CA Aix-en-Provence, ch. 1-2, 13 juin 2024, n° 23/09382

AIX-EN-PROVENCE

Arrêt

Infirmation partielle

PARTIES

Défendeur :

Steph (SCI)

COMPOSITION DE LA JURIDICTION

Président :

M. Pacaud

Conseillers :

Mme Leydier, Mme Neto

Avocats :

Me Pomares, Me Giguet

TJ Tarascon, du 30 juin 2023, n° 23/0024…

30 juin 2023

EXPOSÉ DU LITIGE

Par acte sous seing privé du 28 avril 2016, la société civile immobilière Steph a donné à bail commercial à monsieur [M] [L], le local n° 5 du bâtiment 2 dépendant d'un immeuble sis [Adresse 1]), comportant 144 m² de dépôt en rez-de-chaussée et 72m² de bureaux à l'étage.

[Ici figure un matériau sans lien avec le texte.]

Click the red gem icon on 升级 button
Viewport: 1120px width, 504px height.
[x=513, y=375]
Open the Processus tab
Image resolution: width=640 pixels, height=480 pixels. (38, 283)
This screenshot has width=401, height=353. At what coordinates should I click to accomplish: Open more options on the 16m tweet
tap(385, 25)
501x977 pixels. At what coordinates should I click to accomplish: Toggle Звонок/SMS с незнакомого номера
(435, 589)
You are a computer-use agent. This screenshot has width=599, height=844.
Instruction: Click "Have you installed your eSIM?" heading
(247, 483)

Il est stipulé au bail qu'à ces locaux est attaché le droit d'accès partagé des parties communes de l'immeuble ainsi que le droit à l'usage du parking commun situé en périphérie de l'immeuble.

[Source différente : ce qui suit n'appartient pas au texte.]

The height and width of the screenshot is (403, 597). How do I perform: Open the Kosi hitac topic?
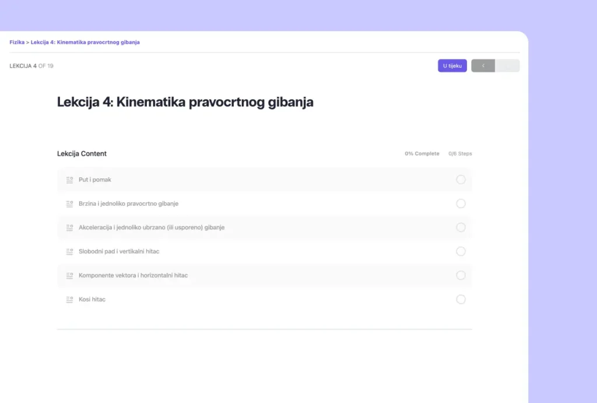tap(92, 299)
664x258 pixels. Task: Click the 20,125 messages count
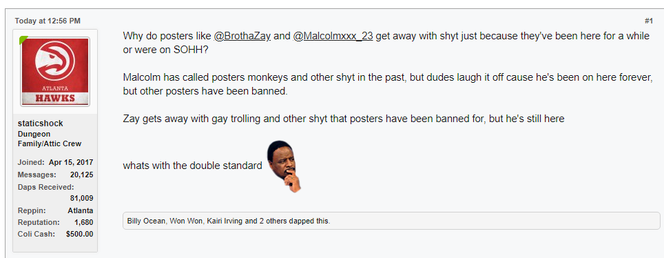[x=82, y=175]
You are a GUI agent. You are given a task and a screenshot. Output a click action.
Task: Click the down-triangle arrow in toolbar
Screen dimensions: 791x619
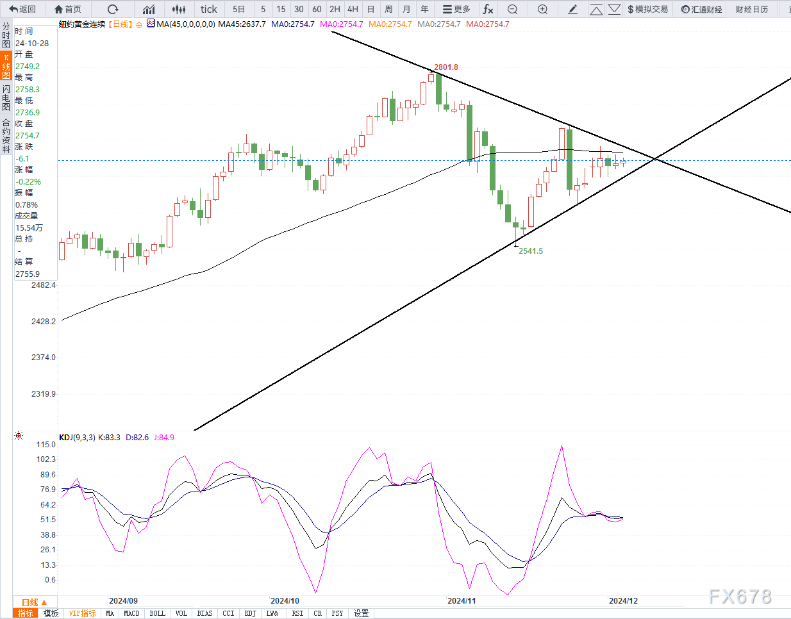point(614,9)
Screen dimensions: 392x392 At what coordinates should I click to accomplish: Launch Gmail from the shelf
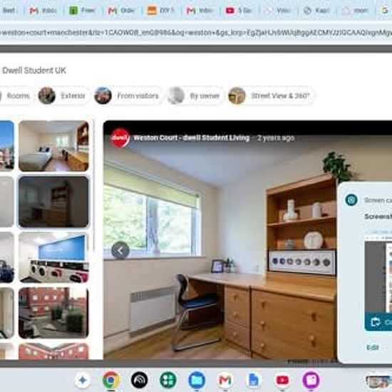[x=225, y=380]
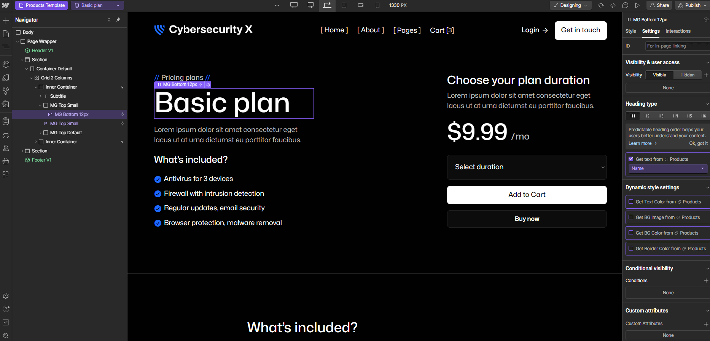Switch to the Style tab
Image resolution: width=710 pixels, height=341 pixels.
(x=630, y=31)
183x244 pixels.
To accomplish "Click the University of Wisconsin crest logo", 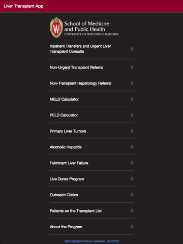I will click(x=56, y=27).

L'article 3 précise que les locaux sont destinés à usage de l'exercice exclusif des activités : conseil affaires et gestion.

Le 1er septembre 2018, le bénéfice de ce bail commercial a été transféré à la société par actions simplifiée (SAS) Société Commerciale Autonome (SCA) dont M. [L] et son épouse sont actionnaires à hauteur de 90 % du capital.

Soutenant que la destination du bail commercial n'est pas respectée et que le locataire est responsable de l'encombrement du parking par des véhicules de travaux publics, la SCI Steph a fait délivrer à cette dernière, le l2 octobre 2021, un commandement de :

- respecter la destination du bail qui a été consenti aux fins d'exercer l'activité de conseil, affaires et gestion ;

- libérer le parking du stock dont la présence a été constatée suivant procès-verbal de constat du 23 septembre 2021.

Par acte d'huissier en date du 03 août 2022, elle a fait citer la SAS Société Commerciale devant le président du tribunal judiciaire de Tarascon, statuant en référé, aux fins d'entendre :

- constater l'acquisition de la clause résolutoire ;

- ordonner, en conséquence, son expulsion et celle de tout occupant de son fait et ce, avec assistance de la force publique;

- ordonner le transport et la séquestration des meubles et objets mobiliers garnissant les lieux dans un garde-meuble désigné ou dans tel autre lieu au choix du bailleur et ce, en garantie de toutes sommes qui pourront être dues ;

- fixer le montant de l'indemnité d'occupation à la somme antérieurement exigée à titre de loyer, soit 2 162, 67 euros ;

- condamner la SAS Société Commerciale, à titre provisionnel, à lui payer une indemnité d'occupation mensuelle de 2 162,67 euros qui sera due jusqu'à libération effective des lieux par la remise des clefs ;

- condamner la SAS Société Commerciale, à titre provisionnel, à lui payer la somme de 14 452, 69 euros, arrêtée au 03 août 2022 ;

- condamner la SAS Société Commerciale, outre aux entiers dépens, à lui verser la somme de 2 500 euros en application de l'articles 700 du code de procédure civile.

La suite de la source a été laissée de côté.